The brouhaha regarding Poland’s new law is somewhat misunderstood. Poland’s defenders explain that it is all a matter of semantics; what are referred to as the “Polish death camps” were really Nazi German/Nazi camps. The correction is fair enough. But correcting this phrase leads so many Polish defenders to air-brush the complicity of Polish anti-Semites in aiding the Nazis in their quest to eliminate all Jews from this earth.
Oh’ yes, course there were exceptions; there were noble people who, at a great risk to their own lives, hid and helped Jews to survive. But the majority of Polish people did not. And the word ‘Żyd’-‘Jew’ in the Polish language, was a diatribe and a curse.
My late mother, born in Poland, used to tell how the neighbors called her ‘Żyd.’
My late and feisty father, born in Warsaw, could not tolerate when a non-Jew was after the ‘Żyd’. When my father heard that the non-Żyds are pestering a Żyd, he would gather all his friends – mostly non-Żyd – and bike to teach the ‘non-Żyd’ a lesson in what we call today human rights and tolerance of the other!

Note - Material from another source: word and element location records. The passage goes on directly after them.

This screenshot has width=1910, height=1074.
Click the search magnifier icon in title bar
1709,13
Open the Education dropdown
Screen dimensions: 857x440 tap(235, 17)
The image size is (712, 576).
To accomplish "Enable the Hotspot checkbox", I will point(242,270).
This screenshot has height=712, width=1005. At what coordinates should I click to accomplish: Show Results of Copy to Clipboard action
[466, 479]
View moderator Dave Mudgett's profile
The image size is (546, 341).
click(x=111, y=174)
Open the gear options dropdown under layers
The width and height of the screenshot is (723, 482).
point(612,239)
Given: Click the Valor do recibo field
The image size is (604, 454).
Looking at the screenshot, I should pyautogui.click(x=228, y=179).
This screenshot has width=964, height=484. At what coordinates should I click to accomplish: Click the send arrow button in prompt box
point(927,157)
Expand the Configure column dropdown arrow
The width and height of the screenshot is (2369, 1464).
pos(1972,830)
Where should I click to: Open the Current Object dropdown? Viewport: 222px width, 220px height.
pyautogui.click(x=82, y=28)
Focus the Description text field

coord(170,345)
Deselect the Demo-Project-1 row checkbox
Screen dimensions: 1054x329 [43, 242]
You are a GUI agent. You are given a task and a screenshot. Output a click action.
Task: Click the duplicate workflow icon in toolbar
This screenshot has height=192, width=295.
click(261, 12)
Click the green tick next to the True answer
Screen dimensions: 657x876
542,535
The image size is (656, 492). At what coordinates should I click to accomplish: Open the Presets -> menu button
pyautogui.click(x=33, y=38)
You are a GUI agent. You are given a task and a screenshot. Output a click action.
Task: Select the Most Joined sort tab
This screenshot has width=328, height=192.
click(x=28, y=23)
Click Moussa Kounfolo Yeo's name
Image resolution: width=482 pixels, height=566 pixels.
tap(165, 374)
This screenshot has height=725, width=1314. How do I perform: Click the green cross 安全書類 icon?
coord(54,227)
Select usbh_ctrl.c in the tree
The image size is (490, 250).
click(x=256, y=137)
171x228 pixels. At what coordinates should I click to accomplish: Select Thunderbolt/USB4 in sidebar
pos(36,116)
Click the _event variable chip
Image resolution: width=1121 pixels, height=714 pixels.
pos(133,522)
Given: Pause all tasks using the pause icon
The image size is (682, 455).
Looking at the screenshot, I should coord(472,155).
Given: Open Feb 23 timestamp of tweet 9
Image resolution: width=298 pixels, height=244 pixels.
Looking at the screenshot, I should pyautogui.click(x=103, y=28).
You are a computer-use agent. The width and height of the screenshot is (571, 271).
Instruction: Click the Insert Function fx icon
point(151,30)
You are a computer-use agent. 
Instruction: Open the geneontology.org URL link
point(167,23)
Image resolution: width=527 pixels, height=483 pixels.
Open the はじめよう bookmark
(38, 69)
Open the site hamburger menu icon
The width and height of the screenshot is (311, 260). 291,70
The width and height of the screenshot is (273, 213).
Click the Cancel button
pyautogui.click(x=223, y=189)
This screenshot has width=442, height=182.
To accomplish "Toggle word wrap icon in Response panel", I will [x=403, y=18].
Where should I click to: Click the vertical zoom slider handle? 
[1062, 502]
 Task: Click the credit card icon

That band of young men were what we call today ‘the neighborhood watchmen.’
My parents were Polish Jews and at a young age I spoke some Polish and understood much more. However, I prefer to focus on present antisemitism hounding the Jews throughout Europe, USA campuses and throughout the entire Arab world and many of the Moslem countries. But to call the Polish history of brutal anti-Semitism “revisionist history, plagiarism and slander” is simply outrageous.
Poland in 1930 flourished with anti-Semitism, long before the Nazi invasion of Poland.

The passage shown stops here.